Webcomics What’s What: Piled Higher And Deeper

I’m not a regular reader of Jorge Cham’s PHD Comics (which, as the title of this post indicates, stands for Piled Higher and Deeper Comics). It’s a weekly strip about life in grad school. And even though I spent more years than I like count in university and even though my wife is a prof and thus well entrenched in that life, reading tales about academia has long ago lost its allure for me.

Someone needs to write a comic strip about a stay-at-home dad who does a little freelance work on the side.

Oh wait, it’s called [email protected] and it’s been in newspapers since 1984. Yeah, I’m not going to read that. Too few zombies and octopus attacks. I want something true to my life.

Anyway, I bring up PHD Comics — which is a great and venerable webcomic, with archives dating back to 1997 — because James Brotheridge tipped me to a comic Cham, along with Dwayne Godwin, did for Scientific American on the subject of vaccination. They cover in one page of pictures what it took me 1,500 words to say in our December vaccination article. If I’d known this comic existed, we could have reprinted that and it would have saved me a lot of time.

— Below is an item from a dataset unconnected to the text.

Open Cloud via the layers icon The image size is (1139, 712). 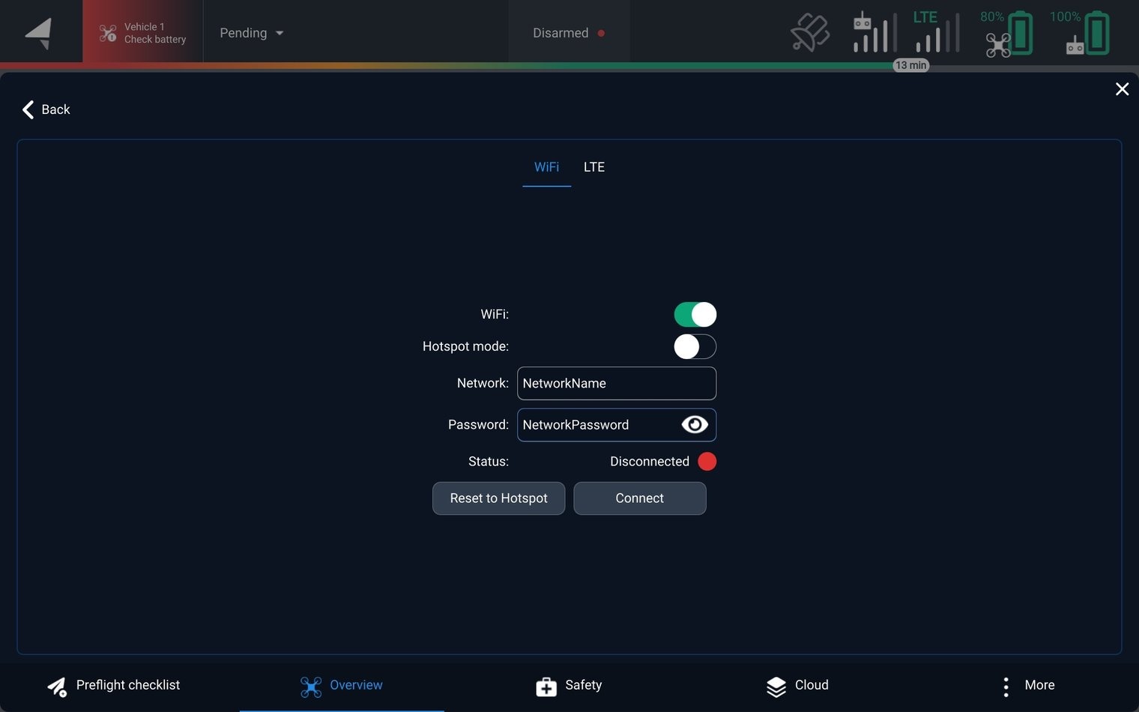(x=776, y=686)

Click on the image below to see the full comic.


Author: Paul Dechene

Paul Dechene is 5'10'' tall and he was born in a place. He's not there now. He's sitting in front of his computer writing his bio for this blog. He has a song stuck in his head. It's "Girl From Ipanema", thanks for asking. You can follow Paul on Twitter at @pauldechene and get live updates during city council meetings and other city events at @PDcityhall.

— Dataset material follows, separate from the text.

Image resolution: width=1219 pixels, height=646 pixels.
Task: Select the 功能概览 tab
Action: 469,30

3 thoughts on “Webcomics What’s What: Piled Higher And Deeper”

  1. I got that dime sized,16 hole left shoulder shot in the arm,and more or less permanent scar waaayyy back when I was just barley 6 years old , at my elementary school. ( school is fun kids, except for today…)

    Measles 13 , Chicken Pox 17, no big deal.
    A few days off school and some extra T.V. time.

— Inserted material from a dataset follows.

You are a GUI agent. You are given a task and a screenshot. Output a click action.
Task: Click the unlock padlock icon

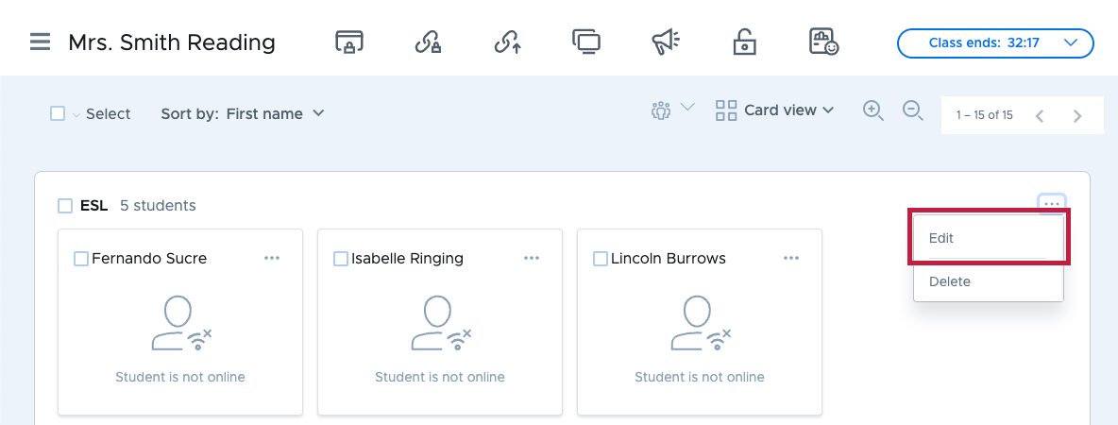744,43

  2. You sure you had measles? There’s a less-serious, measles-like virus you can get that lots of parents misdiagnose but isn’t actually red measles, aka the measles that killed three people per thousand who got it in the U.S. between 1987 and 2000.

    As for chicken pox, I don’t know how old you are but I don’t think Canada started regularly vaccinating against it until fairly recently.

    As for the extra TV time… between surprise PD days, a superfluous second spring break and days off for various non-vaccine-preventable colds, my kid is getting more than enough time off from school. Vaccines don’t just keep my kids safe from disease, they contribute to my sanity.

  3. That big scar is from the smallpox vaccination; I have one, too, but the next generation hasn’t, thanks to science and the dedication of medical teams who eradicated the disease.
    Chickenpox vaccinations are quite recent. Everyone who had the disease is at future risk for shingles; it’s the same virus, dormant since the original infection. People with shingles should stay away from children and people with compromised immune systems, because they could unwittingly pass on chickenpox.
    Yeah, measles: it’s tough to tell red from German, and then there’s fifth disease. Pregnant women need to avoid possible measles sufferers, just as a precaution.